Die österreichische Gesundheitspolitik rühmt sich seit 1974 über die damalige Einführung der Mutter-Kind-Pass-Untersuchungen. Jetzt aber sind 90 Prozent der Kassen-Gynäkologen bereit, diese Untersuchung in Zukunft nur noch auf Privathonorar durchzuführen, sagte am Donnerstag Bundesfachgruppen-Obmann Michael Elnekheli bei einer Pressekonferenz in Wien.

"Die damalige Gesundheitsministerin Ingrid Leodolter (SPÖ) hatte vor 40 Jahren die visionäre Kraft, ein 'großes Schiff' zu bauen, den Mutter-Kind-Pass. Jetzt steuert dieses Schiff auf einen Eisberg zu. Da ist dringend Handlungsbedarf", warnte der Wiener Gynäkologe.

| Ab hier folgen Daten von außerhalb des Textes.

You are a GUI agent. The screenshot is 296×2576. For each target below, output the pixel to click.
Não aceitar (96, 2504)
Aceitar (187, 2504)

Dahinter steckt die Frage des Honorars. Es beträgt für die Untersuchung seit zwei Jahrzehnten 18 Euro. "Wir haben seit 20 Jahren keine Inflationsabgeltung bekommen. Die Gynäkologen und die Kinderärzte subventionieren seit vielen Jahren den Mutter-Kind-Pass", sagte Elnekheli. Die Konsequenz sei, dass die Untersuchungen in den Kassenpraxen nicht mehr erwünscht wären. Immerhin benötige man für einen Mutter-Kind-Pass rund 30 Minuten.

"Kein Boykottaufruf"

Die österreichischen Gynäkologen können sich mittlerweile ausgesprochen negative und vor allem für sozial Benachteiligte belastende Folgen vorstellen. Elnfekheli, der betonte, dass man keinesfalls den Eindruck "honorargieriger Ärzte" erwecken wolle: "Wir haben ein Voting unter 400 Frauenärzten durchgeführt. Mehr als 90 Prozent der Kolleginnen und Kollegen sind bereit, den Mutter-Kind-Pass in den kassenfreien Raum (nur noch auf Privathonorar; Anm.) überzuführen." Das sei aber kein Boykottaufruf.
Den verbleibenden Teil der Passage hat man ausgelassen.